Canonical anti-reframe clause (the text to thread, condensed per site)

A capability is “known/low-risk” only when its design-defining facts are evidenced (operator statement, governing artifact, existing implementation, docs/API proof, or a completed spike) — not model familiarity, and not because you picked a mechanism or named a provider. Before routing an unmatched capability / concern-conflict / operator-named-uncertain capability to a concern or ADR, name its top 1-3 design-defining decisions (anything that could change API shape, data model, pricing/cost, security/ permissions, operational guarantees, or decomposition). If any is assumed rather than evidenced → that is material uncertainty → tech-spike (bounded-runnable, else blocked), even when a provider is chosen and its live integration is deferred (deferring integration ≠ de-risking the decision). An operator-marked “spike/unknown” is authoritative — do not demote it. The only alternative to a spike is a recorded assumption + residual-risk note, and only when the assumption is reversible/non-blocking, explicitly provisional, or the spike is blocked. For a business/product unknown (e.g. pricing model) a technical spike may not answer it — record guidance-needed or a blocked spike instead.

Validation (re-bench)

Re-run the faithful EVOLVE (claude, in-place on a fresh copy of the faithful claude ws) toward the same hubspot-hints. Success = the agent now, for billing, either (a) creates a tech-spike (bounded or blocked) that de-risks what-to-meter/pricing, OR (b) records an explicit assumption + residual-risk note instead of silently picking a metering scheme — while STILL handling the 5 known providers via provider-behind-abstraction (no regression to over-spiking). Cross-check codex too.

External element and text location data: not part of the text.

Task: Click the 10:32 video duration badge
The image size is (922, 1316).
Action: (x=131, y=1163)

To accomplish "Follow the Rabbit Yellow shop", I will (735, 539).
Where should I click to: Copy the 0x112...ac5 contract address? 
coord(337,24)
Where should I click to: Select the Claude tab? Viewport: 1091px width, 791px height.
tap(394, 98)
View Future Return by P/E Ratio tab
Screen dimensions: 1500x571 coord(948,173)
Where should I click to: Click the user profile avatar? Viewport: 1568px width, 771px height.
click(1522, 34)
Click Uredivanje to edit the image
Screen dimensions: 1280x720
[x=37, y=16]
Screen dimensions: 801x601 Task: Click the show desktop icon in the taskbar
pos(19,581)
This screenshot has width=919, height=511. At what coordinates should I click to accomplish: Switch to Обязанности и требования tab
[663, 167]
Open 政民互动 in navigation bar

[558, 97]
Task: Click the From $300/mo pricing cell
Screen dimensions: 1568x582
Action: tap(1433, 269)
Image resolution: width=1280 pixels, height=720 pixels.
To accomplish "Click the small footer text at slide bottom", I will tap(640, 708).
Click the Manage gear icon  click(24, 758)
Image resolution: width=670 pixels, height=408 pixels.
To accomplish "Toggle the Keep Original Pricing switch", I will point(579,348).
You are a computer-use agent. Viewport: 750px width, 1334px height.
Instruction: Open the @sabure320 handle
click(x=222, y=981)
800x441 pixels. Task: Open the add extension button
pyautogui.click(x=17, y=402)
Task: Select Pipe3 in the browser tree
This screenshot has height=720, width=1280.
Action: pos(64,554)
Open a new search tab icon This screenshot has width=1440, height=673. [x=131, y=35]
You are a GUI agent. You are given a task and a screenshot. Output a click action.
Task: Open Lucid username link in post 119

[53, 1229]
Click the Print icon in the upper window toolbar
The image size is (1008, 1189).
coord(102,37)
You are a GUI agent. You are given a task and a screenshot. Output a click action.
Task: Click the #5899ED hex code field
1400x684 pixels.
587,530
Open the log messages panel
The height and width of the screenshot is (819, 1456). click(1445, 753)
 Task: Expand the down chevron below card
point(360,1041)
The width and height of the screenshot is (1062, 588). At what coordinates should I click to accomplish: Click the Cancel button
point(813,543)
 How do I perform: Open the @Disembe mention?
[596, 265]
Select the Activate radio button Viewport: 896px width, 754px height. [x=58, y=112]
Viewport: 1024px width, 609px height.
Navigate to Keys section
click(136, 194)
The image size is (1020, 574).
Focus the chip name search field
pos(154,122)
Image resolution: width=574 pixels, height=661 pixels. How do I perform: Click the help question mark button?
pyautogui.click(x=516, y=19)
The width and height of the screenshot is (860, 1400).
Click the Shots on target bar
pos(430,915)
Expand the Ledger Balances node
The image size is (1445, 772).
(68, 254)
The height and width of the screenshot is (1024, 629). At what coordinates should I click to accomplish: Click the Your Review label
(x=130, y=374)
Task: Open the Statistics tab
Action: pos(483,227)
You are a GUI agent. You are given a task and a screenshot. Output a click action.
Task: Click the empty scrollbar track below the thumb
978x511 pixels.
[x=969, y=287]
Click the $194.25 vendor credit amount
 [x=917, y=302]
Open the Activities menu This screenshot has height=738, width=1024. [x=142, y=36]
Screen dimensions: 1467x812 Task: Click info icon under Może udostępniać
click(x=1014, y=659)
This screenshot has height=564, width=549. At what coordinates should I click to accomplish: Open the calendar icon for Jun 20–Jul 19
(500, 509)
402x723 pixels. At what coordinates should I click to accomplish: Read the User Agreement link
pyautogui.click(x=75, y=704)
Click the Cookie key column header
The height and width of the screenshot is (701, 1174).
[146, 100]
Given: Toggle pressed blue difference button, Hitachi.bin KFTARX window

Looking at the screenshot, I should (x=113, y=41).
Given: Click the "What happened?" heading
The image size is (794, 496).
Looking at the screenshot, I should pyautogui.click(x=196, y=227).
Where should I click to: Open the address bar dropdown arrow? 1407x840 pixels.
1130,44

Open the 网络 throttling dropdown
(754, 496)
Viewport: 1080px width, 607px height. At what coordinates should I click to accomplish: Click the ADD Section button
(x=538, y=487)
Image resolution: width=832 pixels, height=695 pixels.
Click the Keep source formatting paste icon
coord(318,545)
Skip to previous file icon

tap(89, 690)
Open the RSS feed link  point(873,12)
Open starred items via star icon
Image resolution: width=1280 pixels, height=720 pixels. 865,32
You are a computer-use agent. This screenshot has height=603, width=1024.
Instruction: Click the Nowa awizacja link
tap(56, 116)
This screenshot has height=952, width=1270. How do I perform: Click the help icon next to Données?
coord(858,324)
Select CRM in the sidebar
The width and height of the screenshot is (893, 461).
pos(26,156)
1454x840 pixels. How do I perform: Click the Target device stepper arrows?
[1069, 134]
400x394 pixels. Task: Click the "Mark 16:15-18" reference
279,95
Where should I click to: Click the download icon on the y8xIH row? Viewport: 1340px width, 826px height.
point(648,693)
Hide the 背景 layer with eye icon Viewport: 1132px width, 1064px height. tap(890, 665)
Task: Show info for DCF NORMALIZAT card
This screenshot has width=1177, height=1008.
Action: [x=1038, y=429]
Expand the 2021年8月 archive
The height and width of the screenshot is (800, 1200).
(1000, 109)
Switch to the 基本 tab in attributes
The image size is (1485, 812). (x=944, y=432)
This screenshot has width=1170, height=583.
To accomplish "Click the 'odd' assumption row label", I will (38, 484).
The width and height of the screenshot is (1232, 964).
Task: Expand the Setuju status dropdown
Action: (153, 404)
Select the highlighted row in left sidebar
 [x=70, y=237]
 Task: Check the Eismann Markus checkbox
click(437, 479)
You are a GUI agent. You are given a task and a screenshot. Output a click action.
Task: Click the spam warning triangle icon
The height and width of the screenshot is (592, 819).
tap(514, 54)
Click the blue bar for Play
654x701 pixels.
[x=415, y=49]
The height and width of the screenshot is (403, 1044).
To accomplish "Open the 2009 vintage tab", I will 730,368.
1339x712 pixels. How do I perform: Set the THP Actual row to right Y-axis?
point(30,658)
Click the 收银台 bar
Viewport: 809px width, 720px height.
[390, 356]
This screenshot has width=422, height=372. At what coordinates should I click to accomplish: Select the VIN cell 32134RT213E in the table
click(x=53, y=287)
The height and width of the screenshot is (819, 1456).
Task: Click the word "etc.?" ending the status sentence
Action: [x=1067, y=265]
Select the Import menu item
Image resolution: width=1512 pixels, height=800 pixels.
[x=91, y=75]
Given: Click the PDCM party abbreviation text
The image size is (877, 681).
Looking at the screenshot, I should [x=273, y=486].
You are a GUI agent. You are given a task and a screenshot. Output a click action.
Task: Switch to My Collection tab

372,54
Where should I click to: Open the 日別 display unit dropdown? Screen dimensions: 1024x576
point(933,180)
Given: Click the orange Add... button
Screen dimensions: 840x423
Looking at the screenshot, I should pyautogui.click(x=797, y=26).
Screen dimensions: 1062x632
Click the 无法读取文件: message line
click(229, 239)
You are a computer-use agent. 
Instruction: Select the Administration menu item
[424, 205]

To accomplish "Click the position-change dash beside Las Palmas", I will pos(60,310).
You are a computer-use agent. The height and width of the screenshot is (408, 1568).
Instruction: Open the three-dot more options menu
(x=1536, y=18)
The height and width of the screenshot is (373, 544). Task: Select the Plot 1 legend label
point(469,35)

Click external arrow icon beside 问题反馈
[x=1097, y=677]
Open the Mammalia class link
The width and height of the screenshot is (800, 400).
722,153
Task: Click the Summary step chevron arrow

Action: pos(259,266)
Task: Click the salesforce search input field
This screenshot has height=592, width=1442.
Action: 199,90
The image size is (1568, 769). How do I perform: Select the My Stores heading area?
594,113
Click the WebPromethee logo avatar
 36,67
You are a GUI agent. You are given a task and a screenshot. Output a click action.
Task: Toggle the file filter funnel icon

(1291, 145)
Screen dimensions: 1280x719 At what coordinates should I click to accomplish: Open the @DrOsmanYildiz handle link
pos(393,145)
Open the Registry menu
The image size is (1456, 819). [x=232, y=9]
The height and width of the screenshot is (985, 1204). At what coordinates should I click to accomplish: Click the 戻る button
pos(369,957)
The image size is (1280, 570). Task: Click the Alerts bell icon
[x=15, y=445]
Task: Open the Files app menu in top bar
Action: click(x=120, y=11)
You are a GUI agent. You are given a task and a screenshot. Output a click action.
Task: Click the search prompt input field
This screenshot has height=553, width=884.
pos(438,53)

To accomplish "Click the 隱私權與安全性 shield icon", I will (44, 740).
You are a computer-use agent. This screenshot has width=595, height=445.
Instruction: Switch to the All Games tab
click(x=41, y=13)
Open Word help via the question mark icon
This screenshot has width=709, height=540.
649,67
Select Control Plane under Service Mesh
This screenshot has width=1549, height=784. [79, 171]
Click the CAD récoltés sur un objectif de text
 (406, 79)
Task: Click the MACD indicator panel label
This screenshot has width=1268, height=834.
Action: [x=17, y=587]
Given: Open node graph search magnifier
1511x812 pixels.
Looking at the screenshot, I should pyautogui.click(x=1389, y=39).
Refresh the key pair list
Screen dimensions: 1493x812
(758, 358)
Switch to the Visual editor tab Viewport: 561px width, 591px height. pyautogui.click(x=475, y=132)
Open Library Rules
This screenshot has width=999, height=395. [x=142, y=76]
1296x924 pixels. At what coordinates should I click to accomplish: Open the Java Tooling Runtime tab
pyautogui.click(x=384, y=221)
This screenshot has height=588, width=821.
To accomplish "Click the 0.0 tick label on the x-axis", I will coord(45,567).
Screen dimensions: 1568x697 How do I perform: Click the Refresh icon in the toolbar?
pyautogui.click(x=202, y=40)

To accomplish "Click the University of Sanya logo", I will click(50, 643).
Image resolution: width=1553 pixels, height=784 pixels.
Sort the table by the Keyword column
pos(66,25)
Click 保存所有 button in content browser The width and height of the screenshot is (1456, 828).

Risks / over-engineering guard

  • Over-gating (CLAUDE.md YAGNI/KISS): the check must not turn every deferral into a spike. It targets design-defining uncertainty only; a chosen mechanism with all design-defining decisions known stays low-risk → concern. The “recorded assumption + residual risk” alternative keeps the bar light.
  • Codex-review BOTH ends (per practice) — review THIS plan before implementing; review the diff after.
  • Neutrality: no .ddx/ paths, no ddx <verb> literals; additive ddx: frontmatter preserved.